Retype, character for character, the line containing "Where should I click to: Open" along with each line after it through the end of the data, and only those.

__________________________________________________

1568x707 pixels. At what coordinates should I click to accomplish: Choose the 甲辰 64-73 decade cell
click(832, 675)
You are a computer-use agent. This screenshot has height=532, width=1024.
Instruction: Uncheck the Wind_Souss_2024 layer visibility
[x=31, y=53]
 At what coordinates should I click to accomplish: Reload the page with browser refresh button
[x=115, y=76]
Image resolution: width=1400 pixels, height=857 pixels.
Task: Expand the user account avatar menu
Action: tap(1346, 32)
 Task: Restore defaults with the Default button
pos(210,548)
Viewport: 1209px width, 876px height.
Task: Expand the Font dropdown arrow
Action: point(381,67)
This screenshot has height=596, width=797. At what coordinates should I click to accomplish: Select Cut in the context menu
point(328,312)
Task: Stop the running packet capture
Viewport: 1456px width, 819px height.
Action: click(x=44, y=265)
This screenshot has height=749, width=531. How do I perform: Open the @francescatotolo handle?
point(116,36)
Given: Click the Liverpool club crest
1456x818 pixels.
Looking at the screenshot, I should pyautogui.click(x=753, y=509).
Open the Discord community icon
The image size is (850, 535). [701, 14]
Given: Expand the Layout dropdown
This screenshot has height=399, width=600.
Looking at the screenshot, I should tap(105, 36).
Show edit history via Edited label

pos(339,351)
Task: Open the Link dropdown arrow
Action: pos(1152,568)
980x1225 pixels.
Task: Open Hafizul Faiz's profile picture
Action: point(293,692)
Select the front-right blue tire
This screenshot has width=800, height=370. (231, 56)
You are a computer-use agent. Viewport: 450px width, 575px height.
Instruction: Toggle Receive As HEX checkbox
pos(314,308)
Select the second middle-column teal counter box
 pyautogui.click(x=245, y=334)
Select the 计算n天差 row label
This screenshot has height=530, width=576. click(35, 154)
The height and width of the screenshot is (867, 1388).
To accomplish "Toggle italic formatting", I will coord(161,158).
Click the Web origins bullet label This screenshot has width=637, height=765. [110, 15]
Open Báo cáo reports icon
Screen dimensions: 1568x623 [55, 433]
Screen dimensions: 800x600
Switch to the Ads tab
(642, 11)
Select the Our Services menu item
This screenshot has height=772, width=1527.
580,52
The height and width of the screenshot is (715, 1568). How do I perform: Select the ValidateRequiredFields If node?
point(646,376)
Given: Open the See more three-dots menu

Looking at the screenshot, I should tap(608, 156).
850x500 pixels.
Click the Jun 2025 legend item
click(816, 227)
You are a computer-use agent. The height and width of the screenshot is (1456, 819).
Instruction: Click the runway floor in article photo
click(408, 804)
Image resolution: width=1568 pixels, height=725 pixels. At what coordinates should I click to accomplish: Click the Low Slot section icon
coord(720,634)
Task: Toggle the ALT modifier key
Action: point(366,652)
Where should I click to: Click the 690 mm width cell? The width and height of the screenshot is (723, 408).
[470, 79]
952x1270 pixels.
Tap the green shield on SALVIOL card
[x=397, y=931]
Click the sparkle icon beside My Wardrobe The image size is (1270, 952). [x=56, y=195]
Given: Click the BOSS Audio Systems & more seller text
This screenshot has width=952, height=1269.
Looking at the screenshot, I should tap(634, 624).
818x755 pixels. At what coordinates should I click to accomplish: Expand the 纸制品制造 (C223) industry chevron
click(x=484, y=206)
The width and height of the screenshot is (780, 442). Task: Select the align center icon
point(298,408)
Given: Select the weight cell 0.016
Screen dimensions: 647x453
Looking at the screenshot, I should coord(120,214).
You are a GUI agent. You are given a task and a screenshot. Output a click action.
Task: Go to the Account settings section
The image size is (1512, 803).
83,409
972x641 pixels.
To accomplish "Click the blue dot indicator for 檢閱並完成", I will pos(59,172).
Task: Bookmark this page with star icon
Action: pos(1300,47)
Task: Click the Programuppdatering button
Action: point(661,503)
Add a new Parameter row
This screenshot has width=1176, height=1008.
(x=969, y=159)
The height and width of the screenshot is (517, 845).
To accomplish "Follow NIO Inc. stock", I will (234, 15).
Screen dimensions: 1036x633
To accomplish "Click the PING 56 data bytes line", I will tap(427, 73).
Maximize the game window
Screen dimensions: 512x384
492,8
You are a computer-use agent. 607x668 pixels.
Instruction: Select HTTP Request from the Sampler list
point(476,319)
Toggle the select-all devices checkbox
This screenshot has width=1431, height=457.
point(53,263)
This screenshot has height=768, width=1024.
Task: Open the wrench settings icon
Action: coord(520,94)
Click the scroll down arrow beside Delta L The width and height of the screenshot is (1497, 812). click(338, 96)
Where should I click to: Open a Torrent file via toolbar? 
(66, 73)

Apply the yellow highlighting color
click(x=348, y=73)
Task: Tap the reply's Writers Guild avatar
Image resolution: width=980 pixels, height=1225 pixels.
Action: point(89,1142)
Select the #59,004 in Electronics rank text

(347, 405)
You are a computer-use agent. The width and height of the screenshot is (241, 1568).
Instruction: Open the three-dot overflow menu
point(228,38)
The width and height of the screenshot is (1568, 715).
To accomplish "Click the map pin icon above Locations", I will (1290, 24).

__________________________________________________

**Solution**
Where should I click to: Open a Torrent file via toolbar? 
(66, 73)

Apply the yellow highlighting color
click(x=348, y=73)
Task: Tap the reply's Writers Guild avatar
Image resolution: width=980 pixels, height=1225 pixels.
Action: point(89,1142)
Select the #59,004 in Electronics rank text

(347, 405)
You are a computer-use agent. The width and height of the screenshot is (241, 1568).
Instruction: Open the three-dot overflow menu
point(228,38)
The width and height of the screenshot is (1568, 715).
To accomplish "Click the map pin icon above Locations", I will (1290, 24).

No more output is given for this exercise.